My colleague reported that during testing forced failover for a SQL database engine instance, it just ‘failed’ and refused to fail over to the other node in a 2-node cluster. The failure in this case was initiated by shutting down the local service for the clustered instance – which is tantamount to failing the clustered instance itself.
This behavior was slightly unexpected. After some research, we traced it to the ‘Maximum failures in the specified period’ setting at the cluster group (service application) level:
It turns out that the testing activity involved some failures already due to which the above limit was already reached. Subsequently, when the SQL service level failure was initiated, the cluster service did not fail it over to the other node and left it in the failed state.
During this investigation I found some articles which are very useful in this:
- http://support.microsoft.com/kb/947712 – this is the primary article which describes the failure limit and the associated failover logic
- http://support.microsoft.com/kb/950804 – this article explains an UI issue in Win2008 cluster where the above maximum failure limit is displayed incorrectly (n-1)

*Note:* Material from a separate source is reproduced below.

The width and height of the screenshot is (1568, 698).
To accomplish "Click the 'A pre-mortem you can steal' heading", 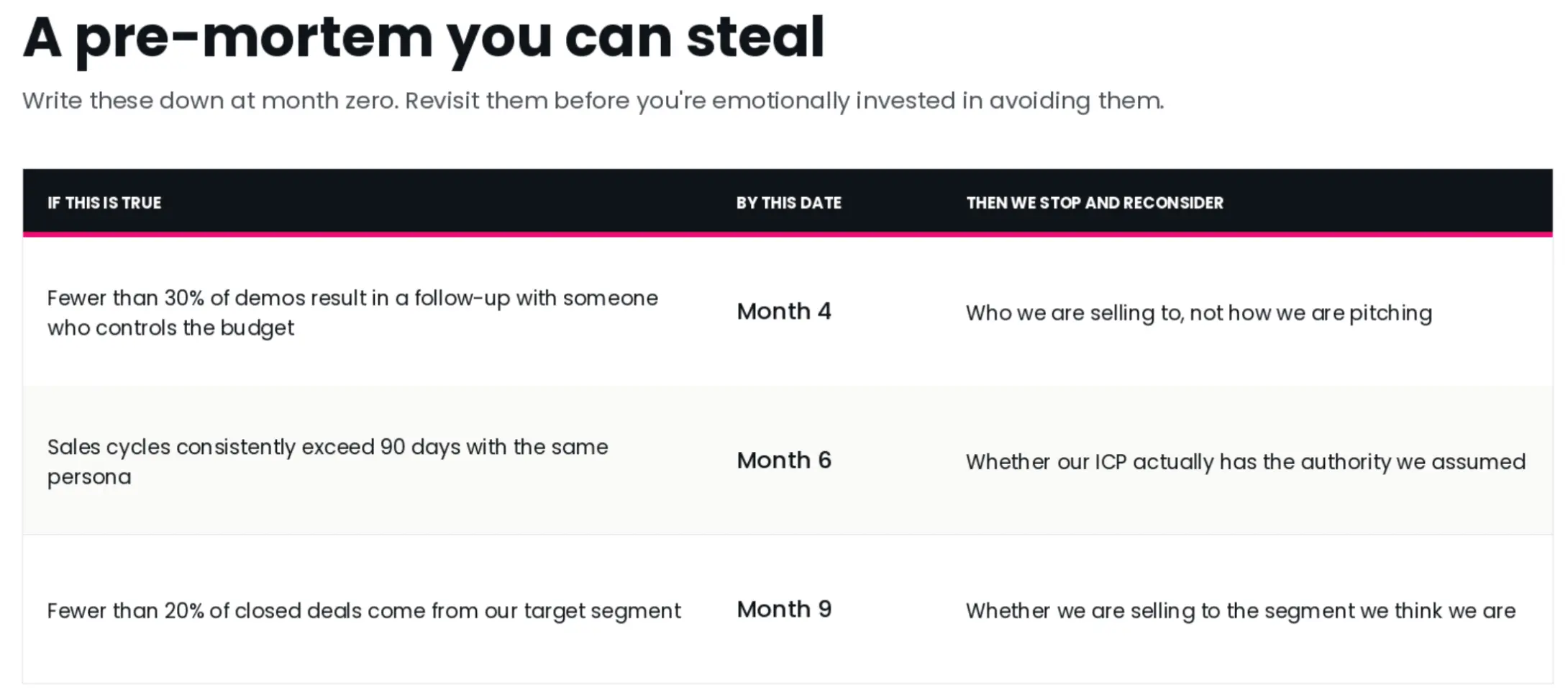I will (423, 37).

- http://support.microsoft.com/kb/228923 – this advanced article explains the RetryPeriodOnFailure property which changed from Windows 2003 (where it was ‘disabled’) to 60 minutes in Windows 2008+.
Moral of the story: When performing failover drills or testing, it may be appropriate to increase this value to a higher number, such as 5 or 10 for the duration of the testing. Subsequently the value may be reset back to 1 or 2.
FYI when you look at the cluster log, this is the message which is recorded when the limit has been reached (and is therefore disallowing restarts):
0000088c.00001038::2012/03/07-06:09:09.834 WARN [RCM] Not failing over group <groupname>, failoverCount 8, failover threshold 4294967295, nodeAvailCount 1.
Hope this helps!